James E. McWilliams “Food that Travels Well” The New York Times August 6, 2007

Say what?  I thought better of you, NYT.  While McWilliams does raise some valid points, this mentality falls short in two major ways.  His assumptions mirror outlooks about sustainability I have often encountered which also apply to clothing, building practices, transportation and more.  Good thing there are Solutionaries on the case.

1)      This view doesn’t look far enough back.  Transportation of food over long distances is a relatively recent phenomenon in the grand scheme of things.  There was a time when everyone ate food that was more or less local.  Then refrigerated transportation happened, and the industrial revolution and agri-business squeezing out small farmers and before you know it, local is a novelty.  This all happened in the course of a century or two.  Is inertia so strong we can’t get back to this way of living? Judging from past moments in history, such as WWII when many Americans started Victory gardens, I beg to differ.
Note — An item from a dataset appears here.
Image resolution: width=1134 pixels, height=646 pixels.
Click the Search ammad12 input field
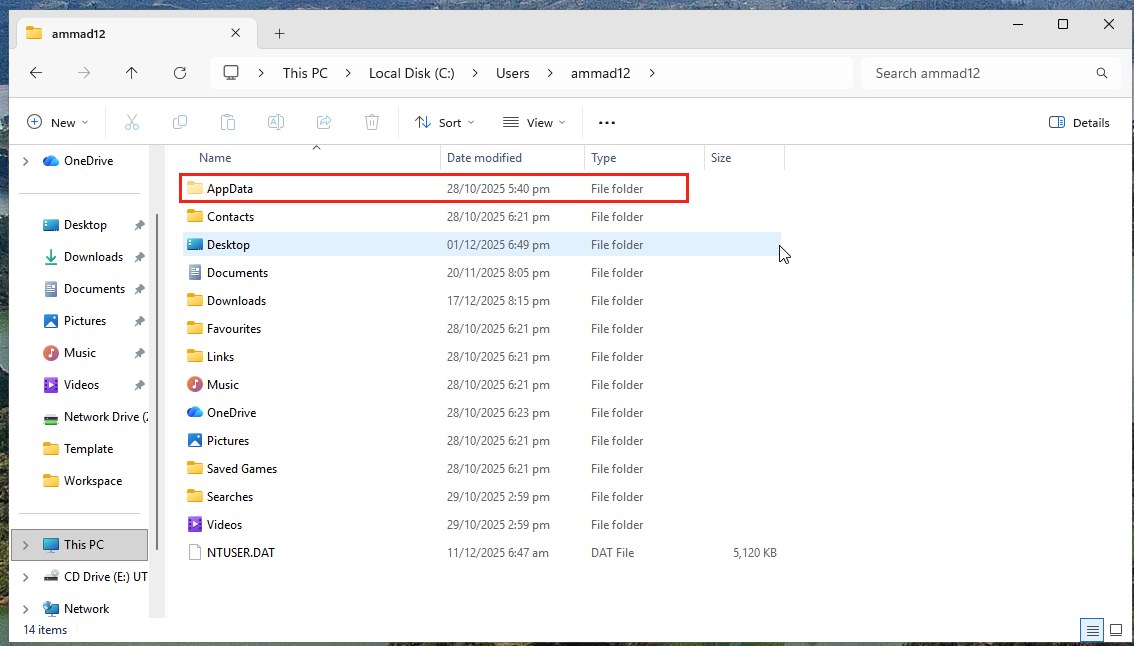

2)      It doesn’t look far enough ahead.  Oil is what fuels our transportation system and alternatives like corn ethanol aren’t looking so hot.  Oil is running out, and fast.  Since 1968, the world has been using more oil than it has discovered.  Just this month after a cabinet meeting, Saudi Arabia’s King Abdullah answered a Zawya Dow Jones Newswires reporter’s question: “I told them [the cabinet] that I have ordered a halt to all oil explorations so part of this wealth is left for our sons and successors, God willing.”[1]

One projection of peak oil from energyinsights.net

McWilliams doesn’t think about all the subsidies that have made oranges and coffee beans in New York City cheaper than swiss chard from a Hudson Valley farmer. The subsidies and the artificially suppressed cost of gas for transportation all create a false sense of economy in far-flung production.  When the U.S. starts paying an arm and a leg for the last dregs of oil fields, local won’t look so much like a “choice”.

A big part of being solutionary to me is a type of long-term thinking that McWilliams sorely lacks.  I’m not just in this for my generation.  If I were I might focus on R & D of energy resource extraction.  And I’m not just in it for my kid’s generation.  I’m in it to figure out a way that humans can co-exist on this earth alongside all the other species we haven’t wiped out yet, indefinitely.  This takes looking way back in the past before looking too far into the future.  Humans have lived without fossil fuels for all of our history except the tiny blip of the last two centuries.  I’m not saying we have to go back to the Stone Age, just that the Earth can support a human population that doesn’t suck it dry.

One of my neighbors kept apples and potatoes all through last winter in her basement, no fossil fuels required.  Local apples in a Minnesota February; it can be done, no science degree required.  I’ve spun and knitted wool from Maryland sheep into hats and mittens that never left their state of origin in production or use.  I joined St Paul high school youth, the Lily Springs Farm crew and other Solutionaries working on a natural fence in Wisconsin this past weekend.  Just pine trees, brush and some hard labor will keep rabbits out of the crops.   Summer of Solutions is helping Sibley Bike Depot get bikes to people so they can get around without fossil fuels.

Natural building at Lily Springs Farm

And what’s so beautiful to me is these changes feel like anything but sacrifices.  It’s taking our future out of the hands of corporations, institutions and bureaucrats and into our own hands.  To me, being Solutionary means transforming the world so my life is more prosperous than it ever could be in our current, broken and unjust system.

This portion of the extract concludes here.